Donald.pl: Wygląda, jakbyś na czymś tam się znał. Ale tak jednym słowem, dwoma: co to znaczy być popularyzatorem nauki? To jakbyś z zawodu był celebrytą-naukowcem?
Darek Aksamit:
Istnieją tacy. Ja poza popularyzowaniem zajmuję się też pracą naukową. Ale chciałbym też popularyzować naukę na jak największą skalę, więc coś w tym jest. Celebryci kojarzą się w tej chwili źle, bo lansują się, a mają niewiele do powiedzenia.  

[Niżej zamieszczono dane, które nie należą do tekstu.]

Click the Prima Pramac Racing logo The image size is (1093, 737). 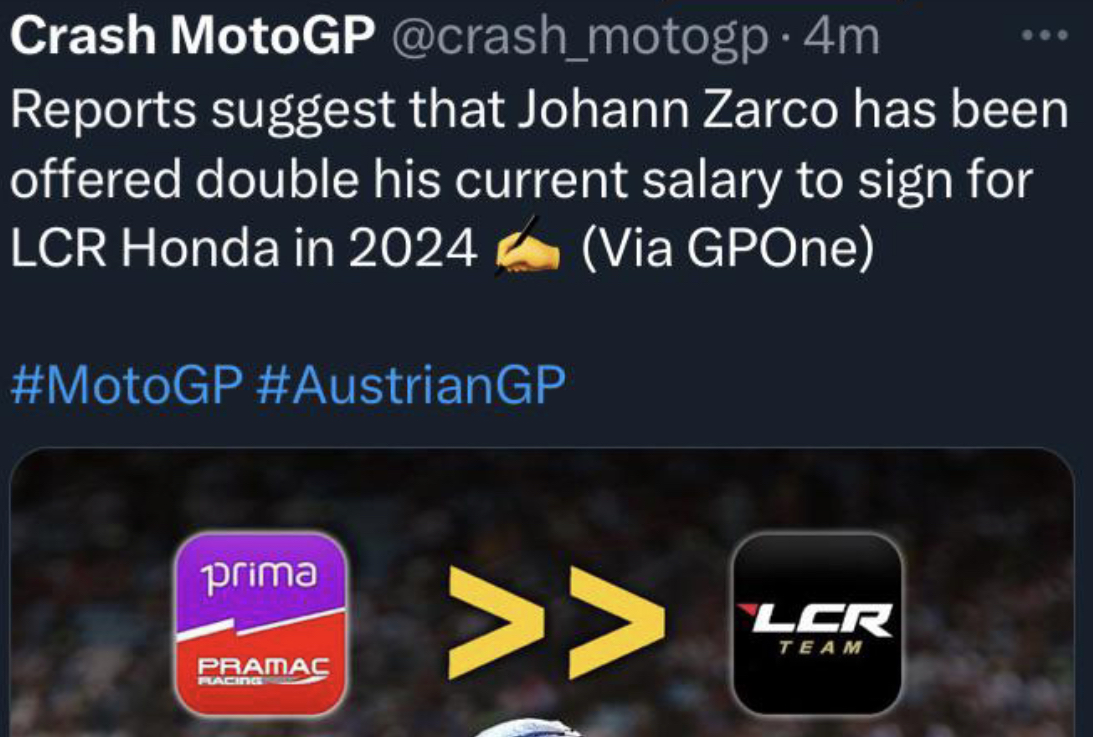260,623
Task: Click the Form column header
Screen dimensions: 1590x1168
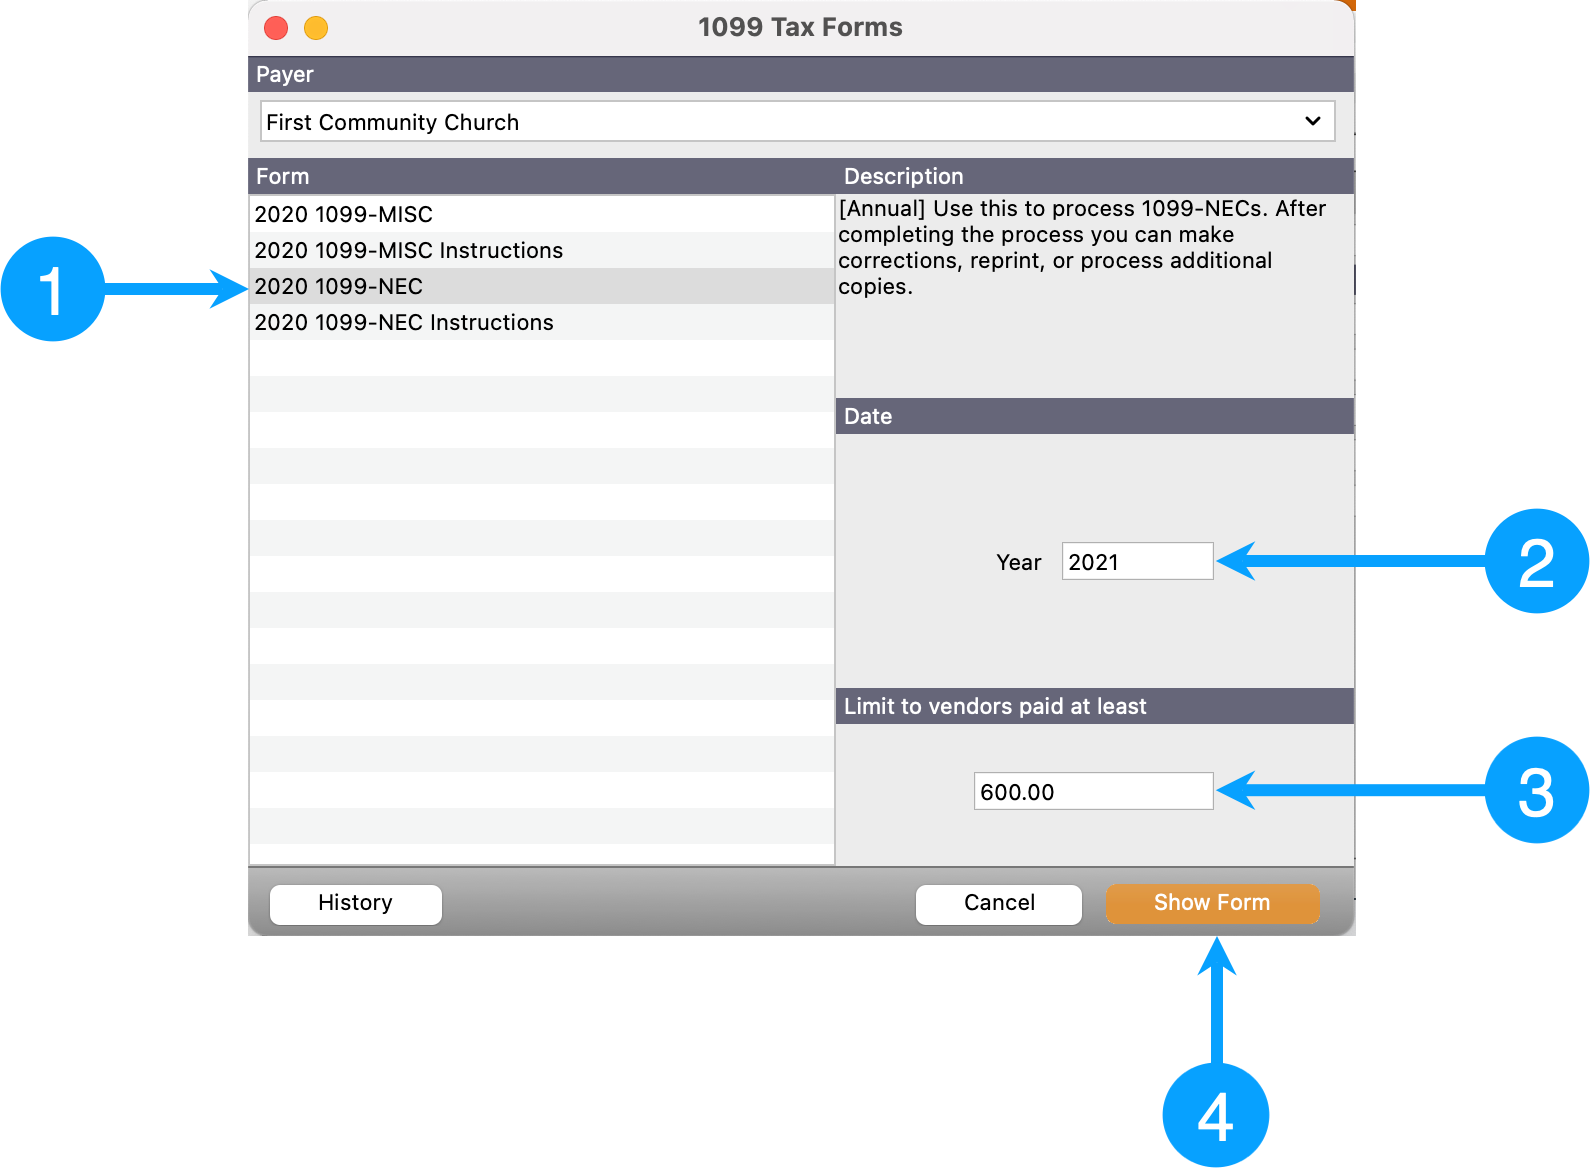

Donald.pl: Czyli chcesz być merytorycznym celebrytą.


Darek Aksamit:
Ooo, wspaniałe 


Donald.pl: To się może przyjąć.


Darek Askamit:
Celebryta merytoryczności :P


Donald.pl: Zaczęliśmy ledwo rozmowę, a już sukcesy. Tymczasem: zaczepiliśmy Cię przy okazji tego, że
zdenerwowałeś się przy wypełnianiu Latarnika Wyborczego.
 


Darek Aksamit:
Z jednej strony uwielbiam go - bo daje szansę na to, co lubimy w nauce, czyli na zerknięcie w fakty a nie w propagandę, na zrobienie czegoś co jest namiastką "pomiaru" a nie "opinii". Naukowcy nie mają swoich "opinii", mają wyniki pomiarów i eksperymentów.


Donald.pl: Znamy sporo przykładów naukowców, którzy mają opinię na jakiś temat, chociaż nie mają dowodów.


Darek Aksamit:
 Oczywiście nie mówię tu o życiu prywatnym naukowców, tylko o ich pracy zawodowej i momencie, gdy wypowiadają się na tematy naukowe, a nie tego, co chcą na obiad. A gdy mają opinie niepoparte dowodami w postaci wyników eksperymentów, to już nie są naukowcami, to dość prosty system.


Donald.pl: Wiele osób narzeka na latarniki wyborcze. Pytaniami można manipulować, zarówno w zakresie doboru pytań, sformułowań czy wyników.


Darek Aksamit:
Lepiej! Manipulować można całym systemem wyborczym, bo sam sposób liczenia głosów wpływa na to, kto wygrywa. Polecam tę symulację, można fajnie się pobawić (
KLIK
). Gra pozwala po kilku minutach pobawienia się myszką zrozumieć, jak można manipulować wynikami wyborów, jeśli przyjmie się odpowiedni sposób liczenia głosów: czy wygrać ma ten, kto zbierze najwięcej głosów? W USA Trump wygrał, mimo, że zagłosowało na niego mniej osób niż na Hillary, bo taka jest ordynacja.


I teraz wracając do Latarnika - owszem, sam sposób ułożenia pytań może wpłynąć na to, jakie będą odpowiedzi. Co więcej, od języka, jakiego używamy zależy, czy łatwiej nam powiedzieć NIE czy TAK.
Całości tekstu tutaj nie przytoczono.